### [Work to be completed]
Starting with the line that contains "Click the gold coin cost icon" and going on through the end of the entries, lay out each nonblank line as a string in a JSON list, leaving the pictures out.

### [Input material]
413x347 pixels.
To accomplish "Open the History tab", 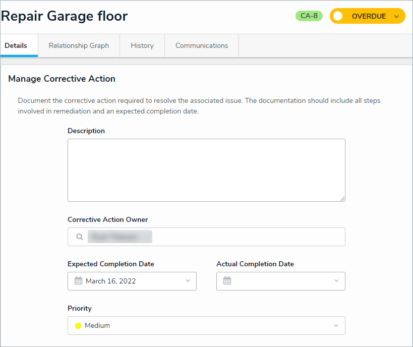I will click(142, 45).
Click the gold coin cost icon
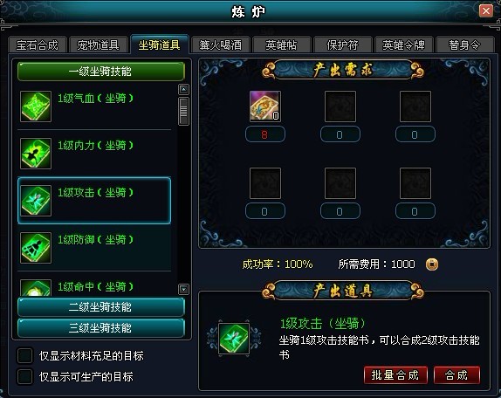Screen dimensions: 501x398 click(432, 264)
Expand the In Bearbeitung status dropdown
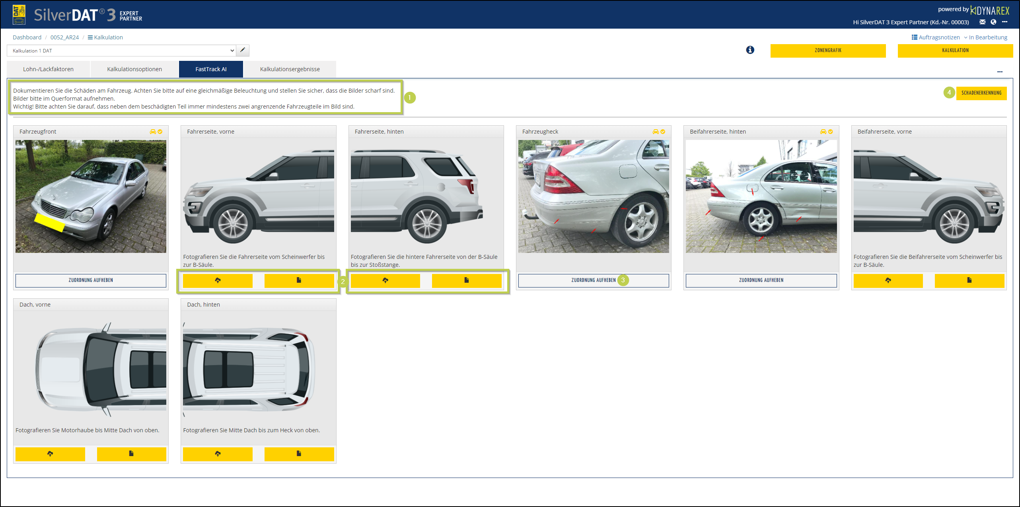Screen dimensions: 1020x507 (985, 37)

### [Result of the exercise]
[
  "Click the gold coin cost icon",
  "Screen dimensions: 501x398 click(432, 264)",
  "Expand the In Bearbeitung status dropdown",
  "Screen dimensions: 1020x507 (985, 37)"
]